Copy the entries without a single change. Pictures should be dropped.

- Records to use:
==============================

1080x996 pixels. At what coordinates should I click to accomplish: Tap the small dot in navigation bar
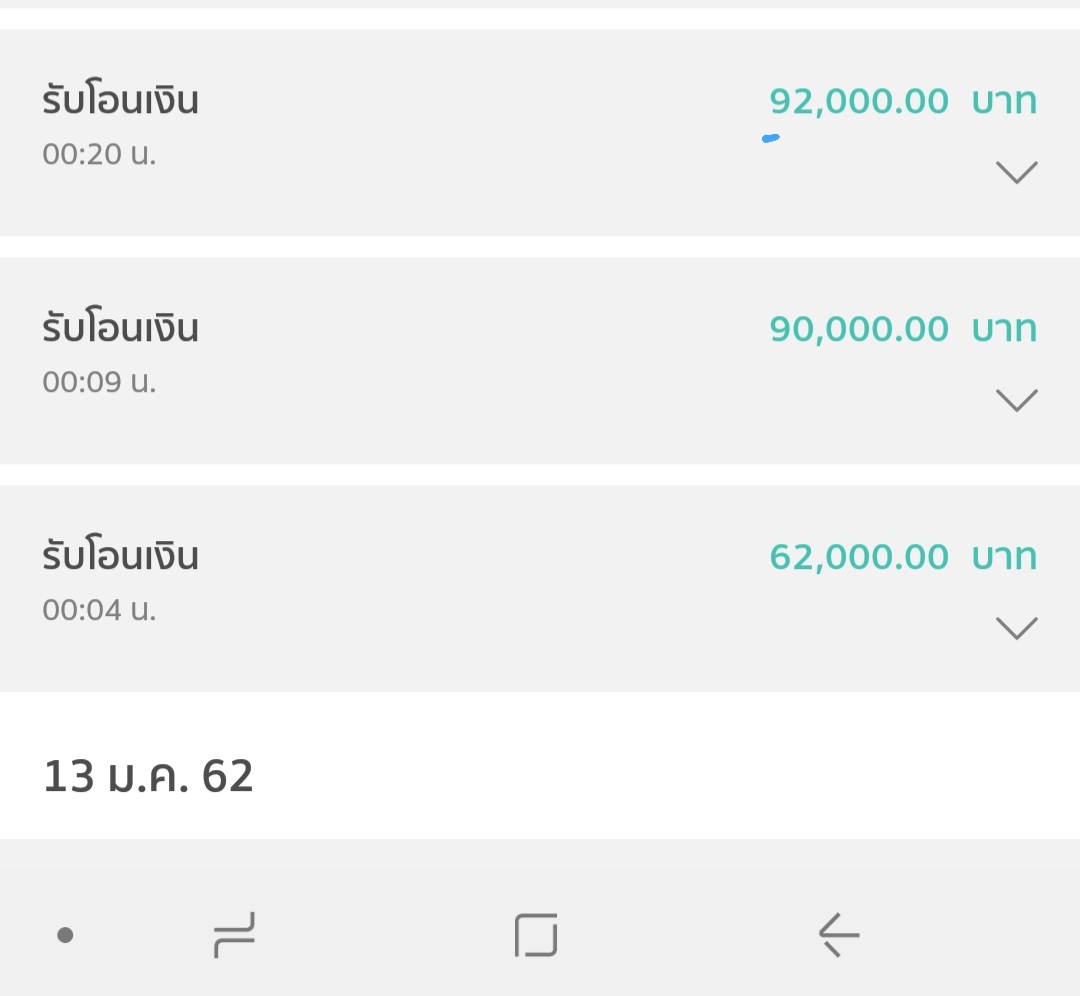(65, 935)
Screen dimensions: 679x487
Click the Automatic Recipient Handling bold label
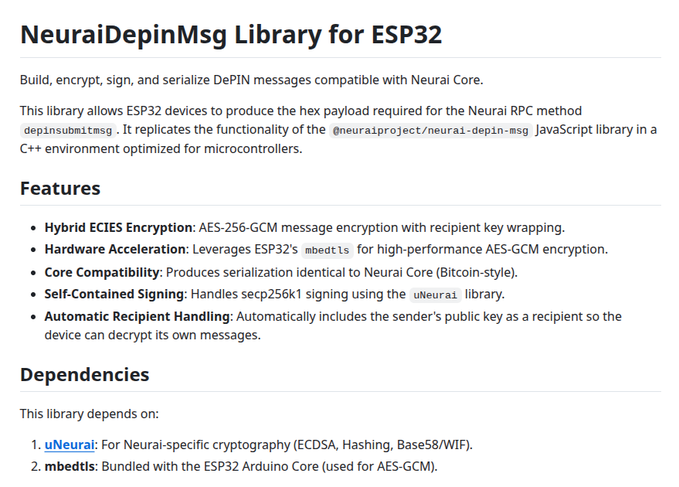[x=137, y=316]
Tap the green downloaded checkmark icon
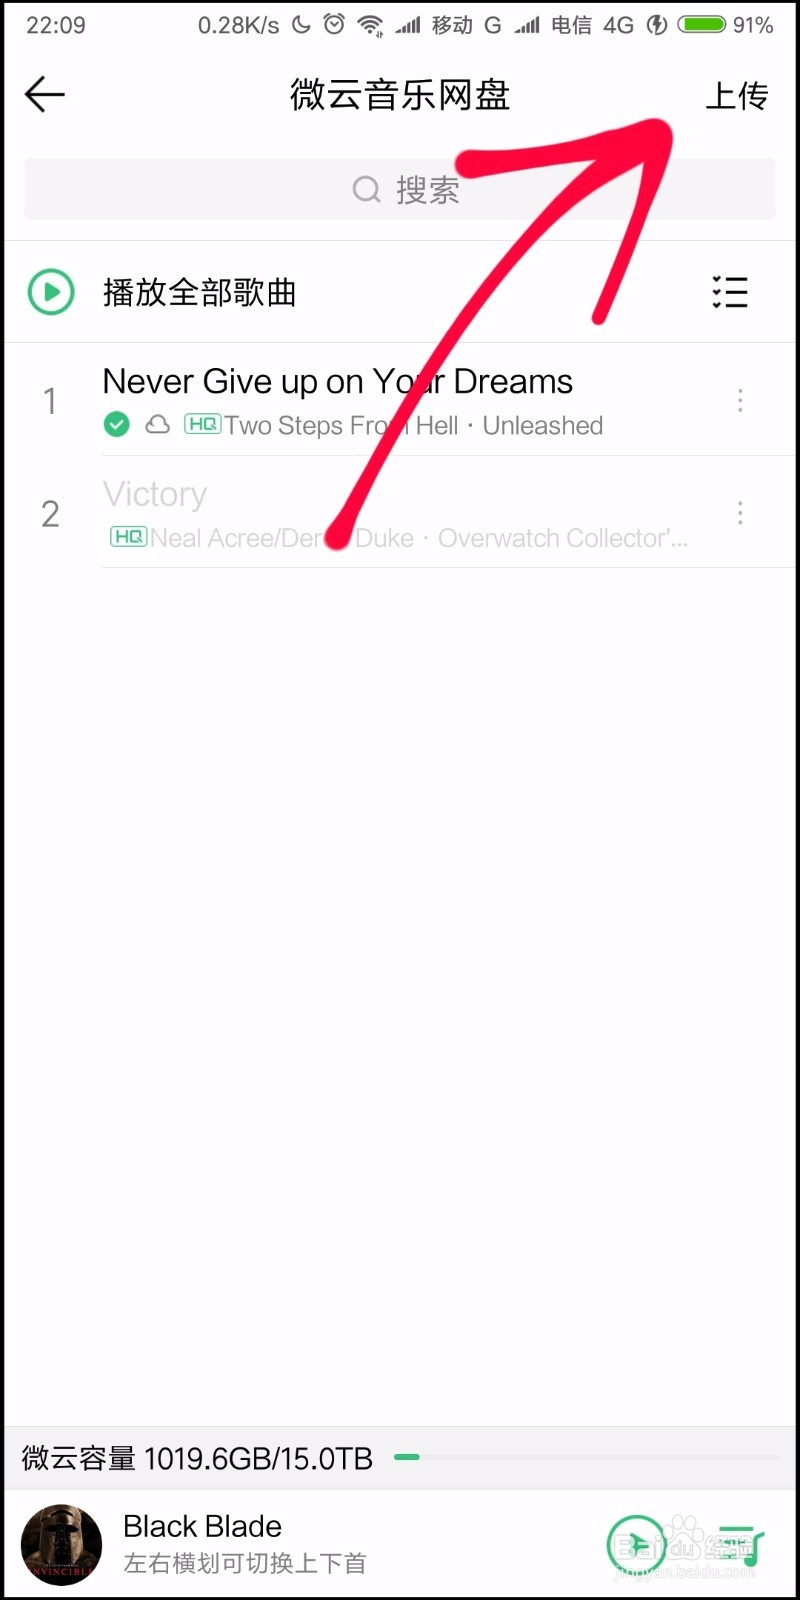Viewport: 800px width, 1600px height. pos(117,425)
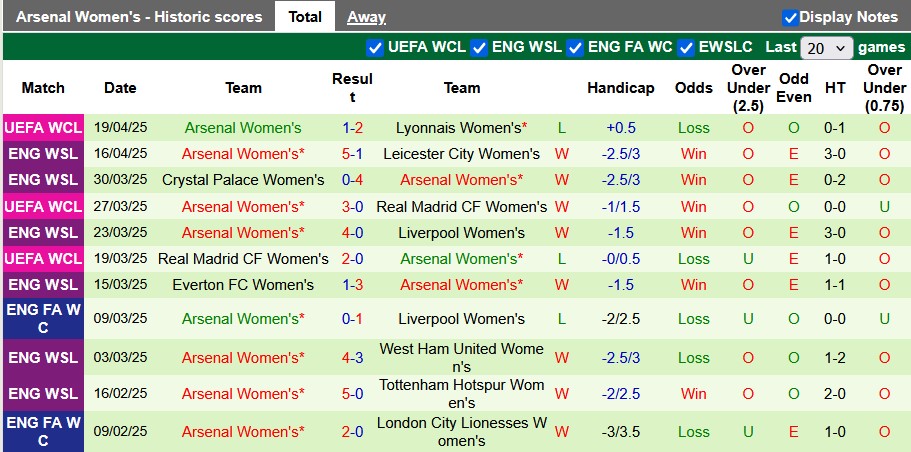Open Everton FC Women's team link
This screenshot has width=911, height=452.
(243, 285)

==============================

- Solution to this exercise:
1080x996 pixels. At what coordinates should I click to accomplish: Tap the small dot in navigation bar
(65, 935)
Screen dimensions: 679x487
Click the Automatic Recipient Handling bold label
[x=137, y=316]
Tap the green downloaded checkmark icon
Viewport: 800px width, 1600px height. pos(117,425)
Open Everton FC Women's team link
This screenshot has width=911, height=452.
(243, 285)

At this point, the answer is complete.